I haven’t walked for over a month; sitting all the time and being in a wheel chair is really getting to me.  I’ve got another month to go before I even start being prepped to wear a prosthesis and walk again.  It seems like forever!  Having my leg amputated below the knee is the biggest change I have ever had in my life.  It is the first thing that I have faced that will not change until I die (most illnesses you recover from and go back to the way you were).  I get frustrated by my limitations.  I can’t reach that.  I can’t go upstairs or downstairs to the basement or out to the garage.  I need people to come give me rides.  All those things seem pretty major to me!  But then I think about my friend, Mel who will never walk again after injuring his spine this past summer.  He’s got both legs but neither of them work.  He will be in a wheel chair until he dies.  I’ll get a prosthesis and walk again.  Mel won’t walk until he goes to heaven and gets his glorified (and fully functional) body.  I have a life time of disability ahead of me—but it is very minor compared to Mel’s.  Remember that everything is relative. 
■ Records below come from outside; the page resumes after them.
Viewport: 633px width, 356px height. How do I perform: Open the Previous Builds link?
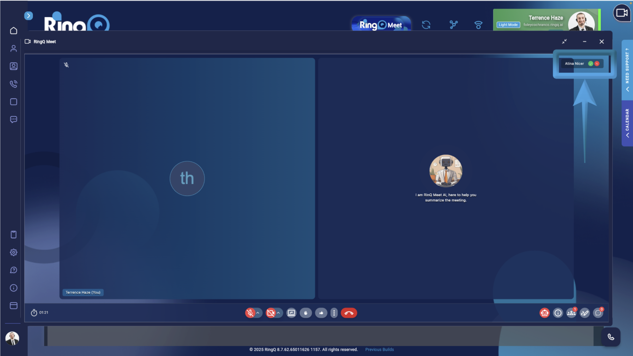point(379,349)
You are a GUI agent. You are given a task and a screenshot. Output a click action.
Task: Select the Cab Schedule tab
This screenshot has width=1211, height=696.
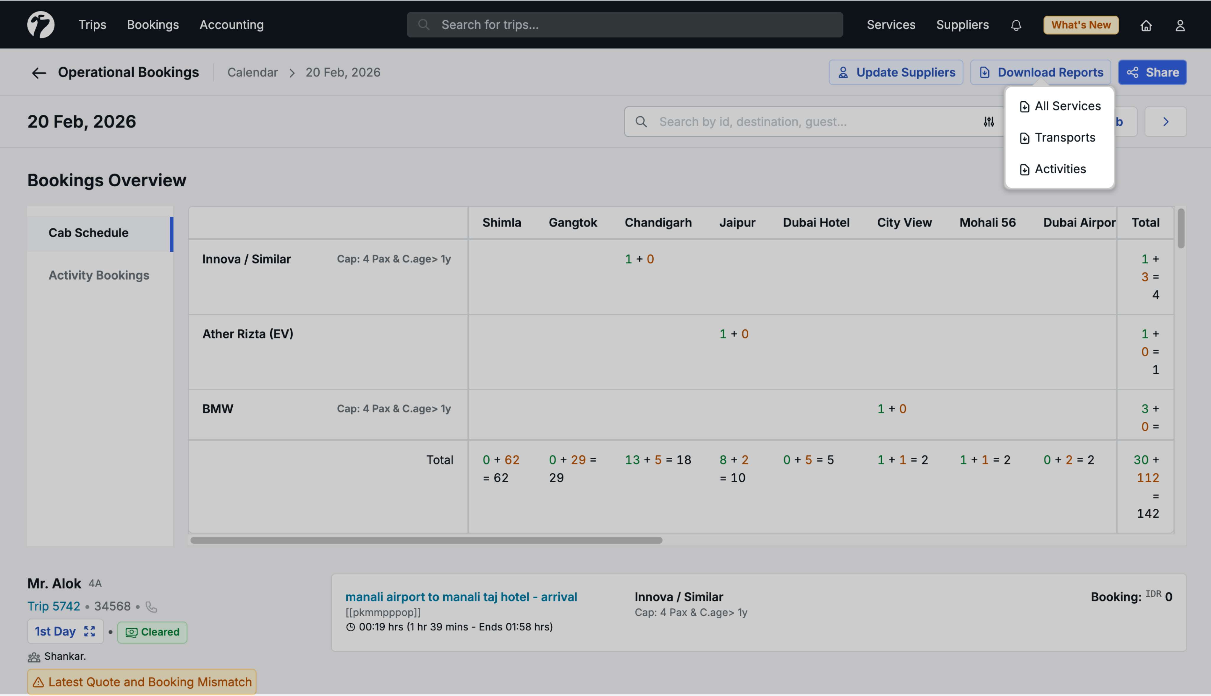pyautogui.click(x=89, y=233)
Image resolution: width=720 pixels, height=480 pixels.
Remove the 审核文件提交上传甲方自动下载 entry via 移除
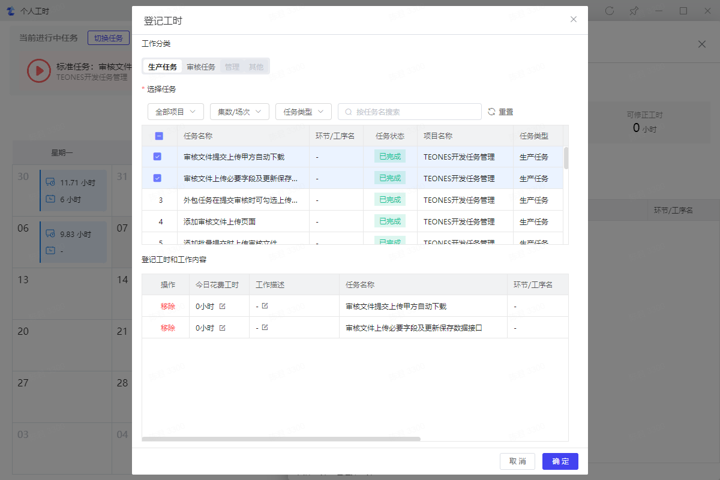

No matter how bad I think I have it—there is someone who has it worse.  If I merely focus upon my own circumstances it is easy to have a pity party given in my honor.  If I raise my head and change my perspective, I realize that I don’t have it bad at all in comparison.  In fact, I have a lot to be thankful for! 

And so it is with you.  No matter what you are going through, someone has it worse.  Whatever level of pain you’ve got, it is nothing compared to what others are experiencing.   All you have to do is to raise your eyes off of yourself and look around to see it.  So what?  It gives you perspective.  It helps you recognize that your life isn’t all that bad.   It allows you to get back up on top of your situation instead of being buried under the weight of it.  Remember that everything is relative. 

I see someone else who has it worse than I do and they have figured out a way to make it work.  I go to Mexico and see families living together in room the size of my shed in the backyard, who cook over a fire with the one pot that they own; who may have one change of clothes and I realize that I am just whining when I think I have it tough.  Perspective gives me courage to stand up and move forward.  My perception of what is difficult and impossible change and I begin to see things as possible and not that hard.  Remember that everything is relative. 


So if you are feeling a bit like a turtle (and we’ve all been there), poke your head out of your shell and look around.  Gain some perspective.  And go after life with a renewed sense of understanding and maturity.  Remember that everything is relative.